RECORDS SHOWN:
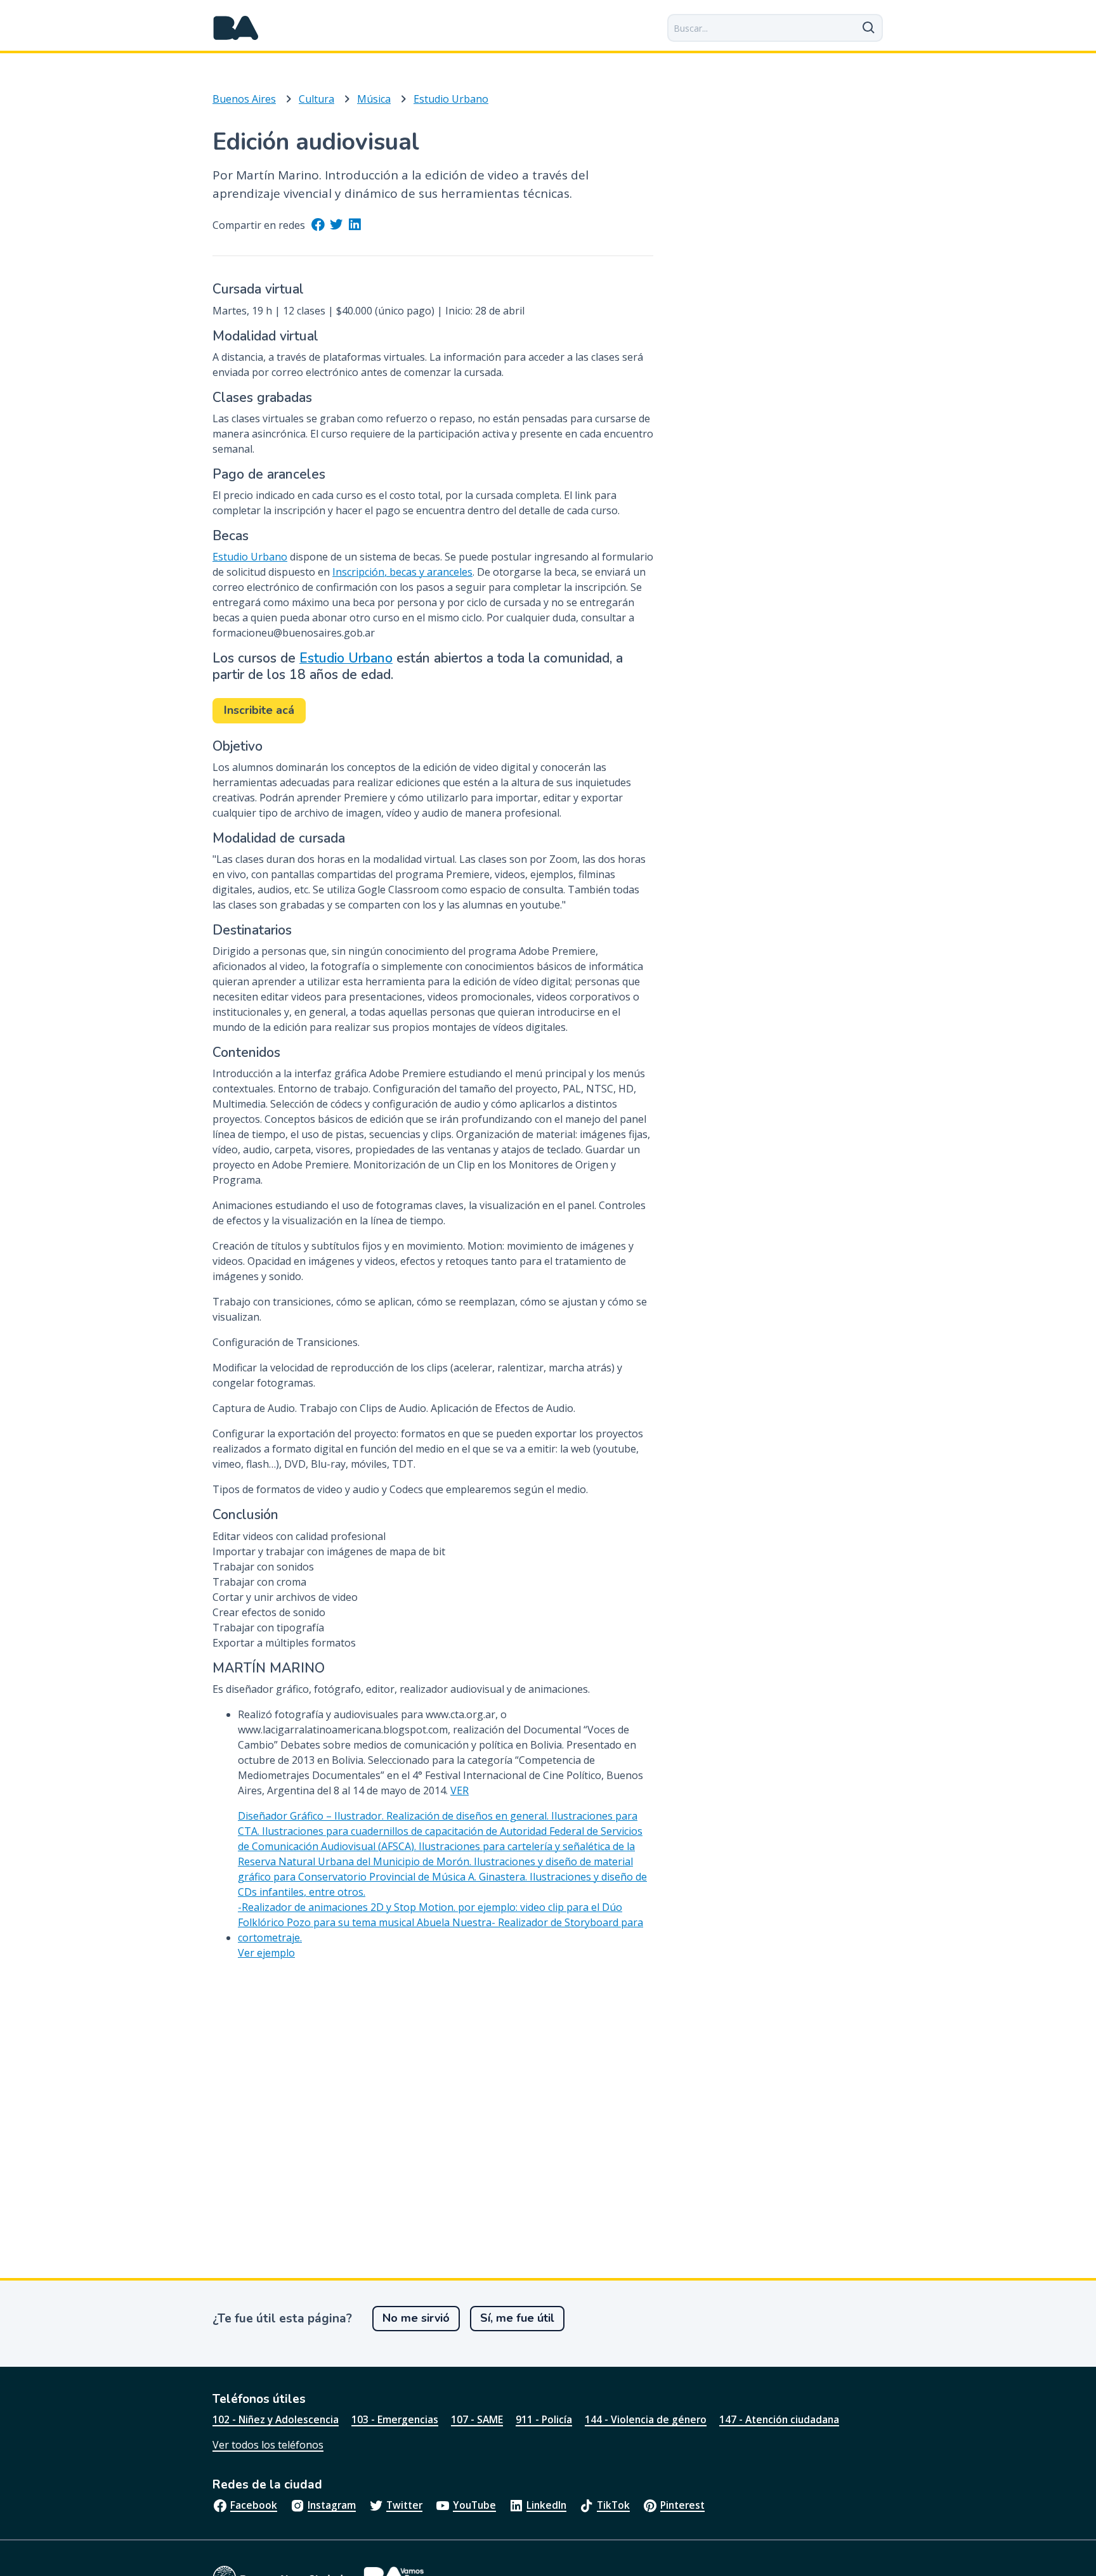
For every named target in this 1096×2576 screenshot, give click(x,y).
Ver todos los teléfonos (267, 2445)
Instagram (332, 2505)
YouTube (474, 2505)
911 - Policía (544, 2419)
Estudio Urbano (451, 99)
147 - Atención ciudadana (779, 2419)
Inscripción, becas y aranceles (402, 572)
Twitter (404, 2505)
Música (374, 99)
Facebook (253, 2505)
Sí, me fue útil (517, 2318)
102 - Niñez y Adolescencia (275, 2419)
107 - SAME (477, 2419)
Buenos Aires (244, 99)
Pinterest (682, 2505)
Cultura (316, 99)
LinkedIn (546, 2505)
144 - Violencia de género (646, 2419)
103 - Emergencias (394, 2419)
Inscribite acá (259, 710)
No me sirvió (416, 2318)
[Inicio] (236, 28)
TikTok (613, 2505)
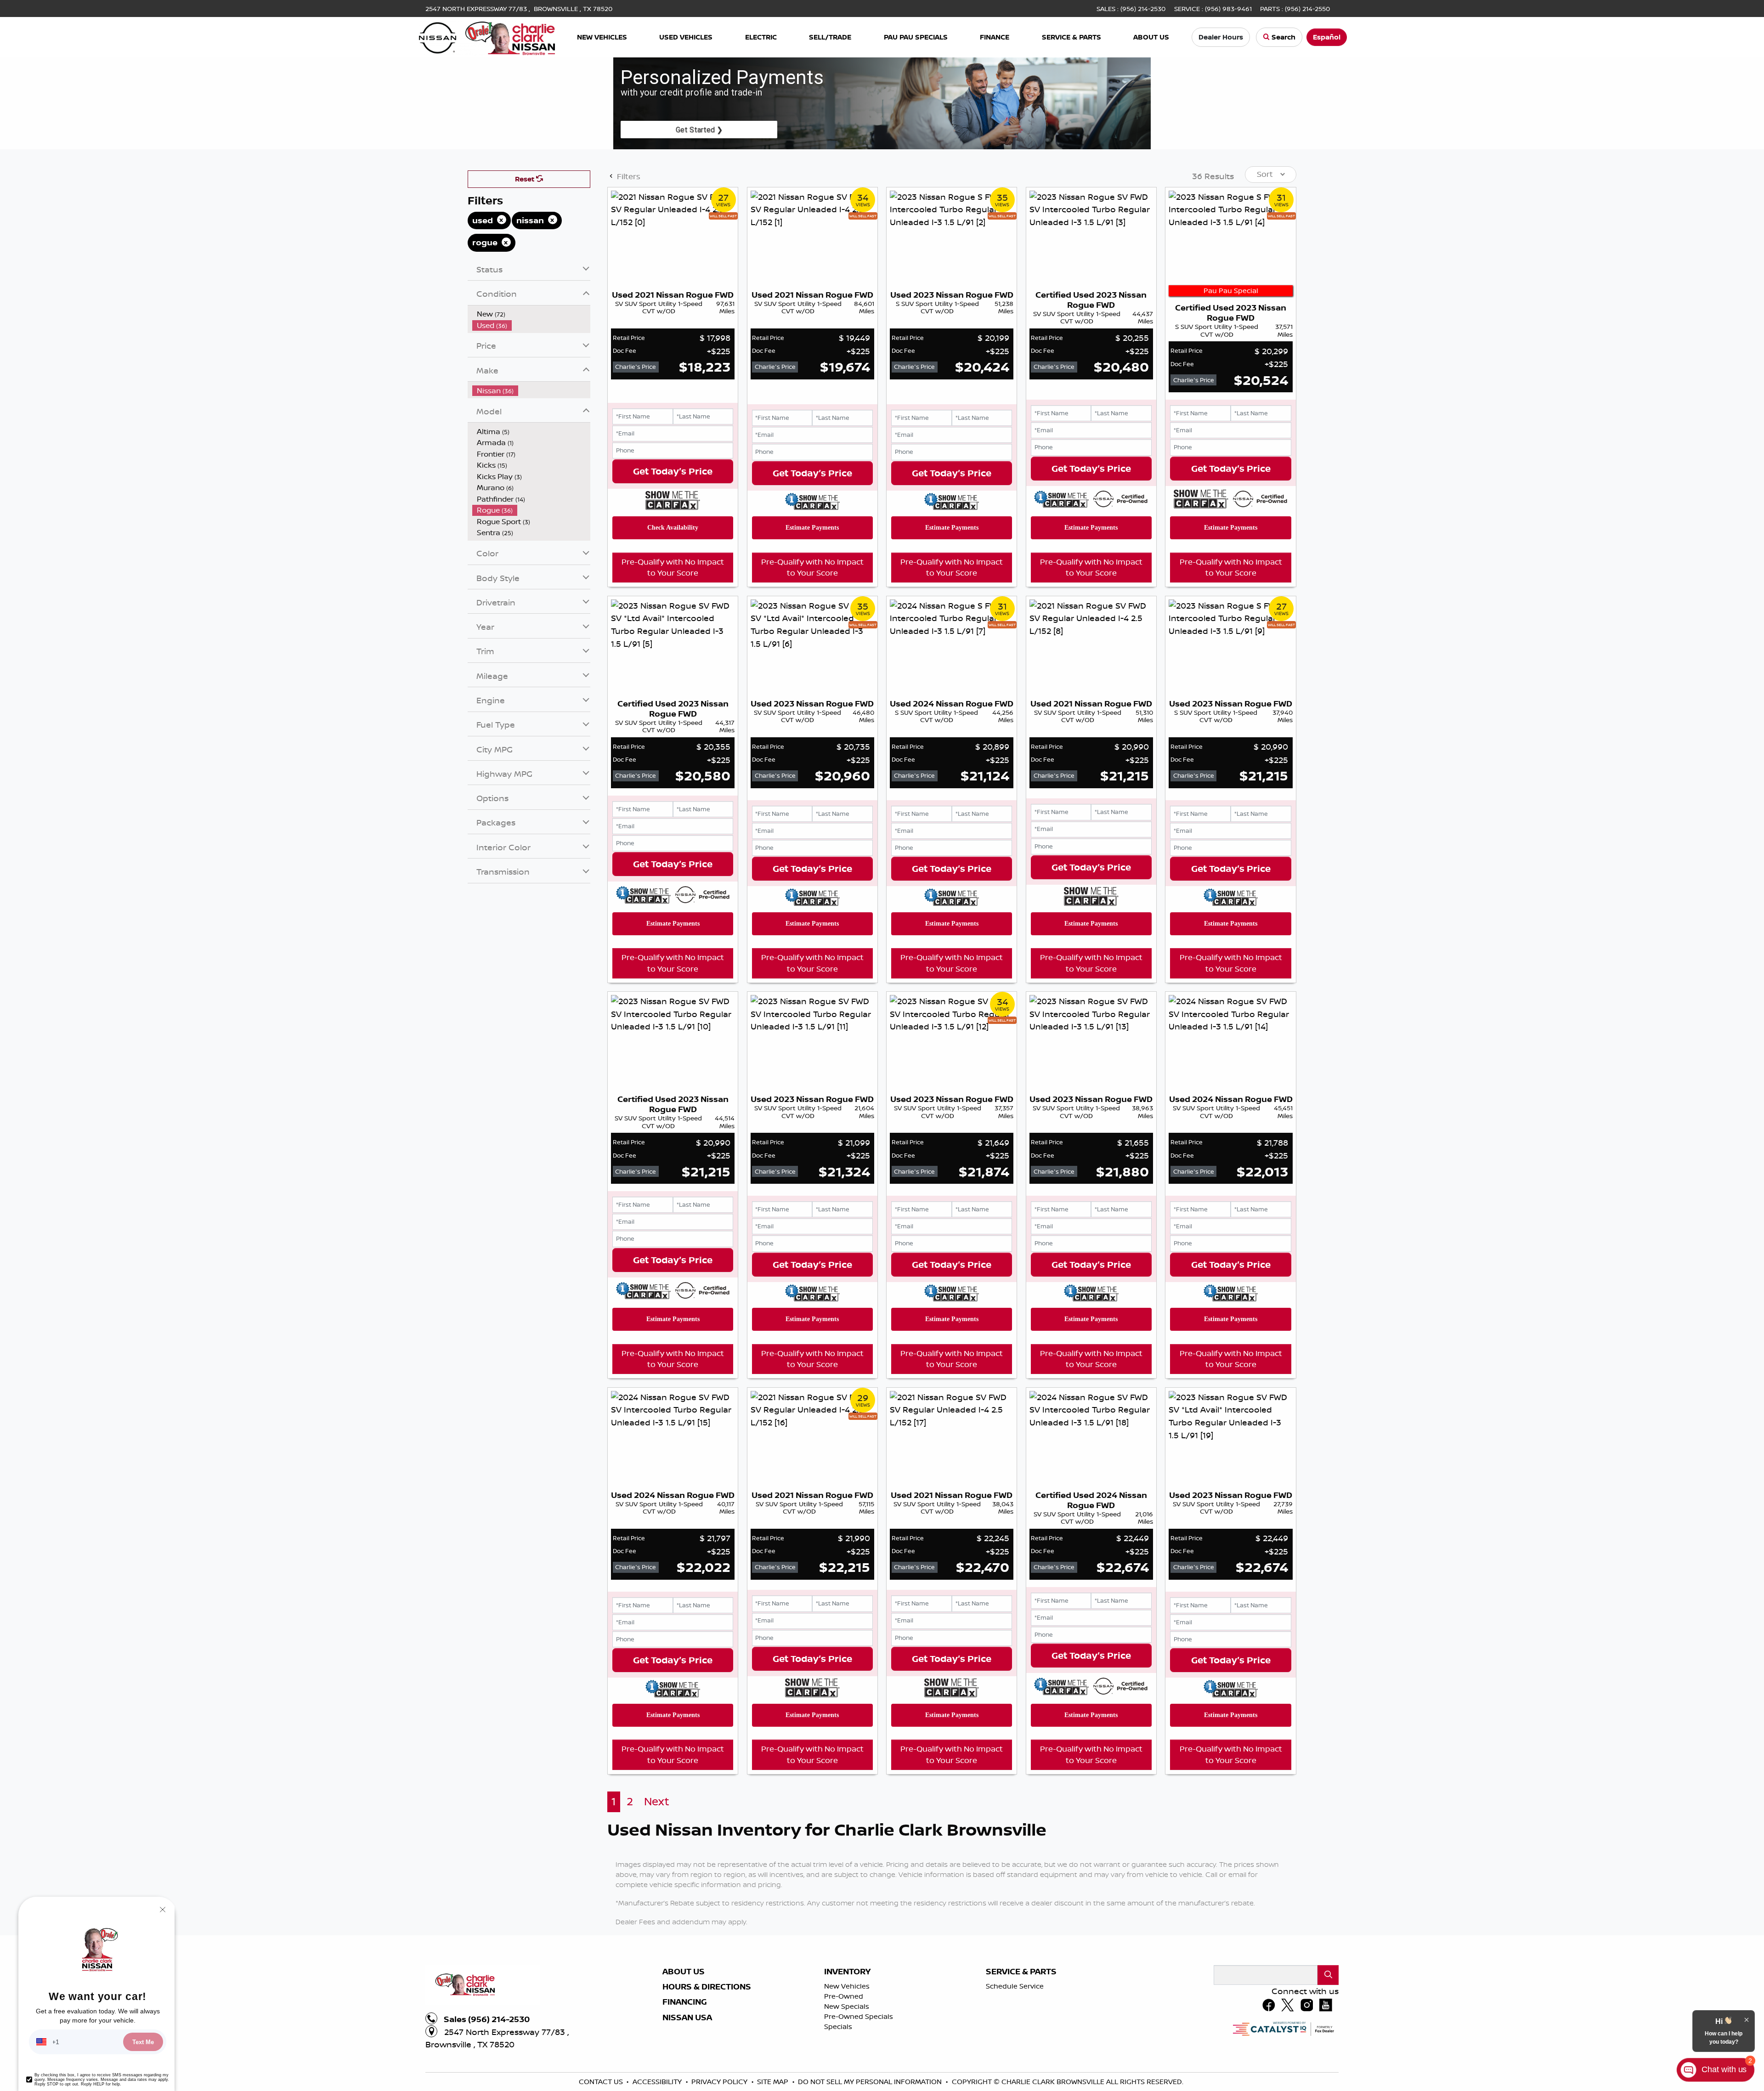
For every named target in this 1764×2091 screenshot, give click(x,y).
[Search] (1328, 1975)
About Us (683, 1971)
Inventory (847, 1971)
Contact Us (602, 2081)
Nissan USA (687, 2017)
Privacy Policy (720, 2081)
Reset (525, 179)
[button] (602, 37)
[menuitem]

TASK DESCRIPTION: Please repeat the data verbatim and leave the pictures out of your copy.

FINISHED TASK:
For every named target in this 1096×2576 screenshot, give click(x,y).
Ver todos los teléfonos (267, 2445)
Instagram (332, 2505)
YouTube (474, 2505)
911 - Policía (544, 2419)
Estudio Urbano (451, 99)
147 - Atención ciudadana (779, 2419)
Inscripción, becas y aranceles (402, 572)
Twitter (404, 2505)
Música (374, 99)
Facebook (253, 2505)
Sí, me fue útil (517, 2318)
102 - Niñez y Adolescencia (275, 2419)
107 - SAME (477, 2419)
Buenos Aires (244, 99)
Pinterest (682, 2505)
Cultura (316, 99)
LinkedIn (546, 2505)
144 - Violencia de género (646, 2419)
103 - Emergencias (394, 2419)
Inscribite acá (259, 710)
No me sirvió (416, 2318)
[Inicio] (236, 28)
TikTok (613, 2505)
For every named target in this 1764×2091 screenshot, give click(x,y).
[Search] (1328, 1975)
About Us (683, 1971)
Inventory (847, 1971)
Contact Us (602, 2081)
Nissan USA (687, 2017)
Privacy Policy (720, 2081)
Reset (525, 179)
[button] (602, 37)
[menuitem]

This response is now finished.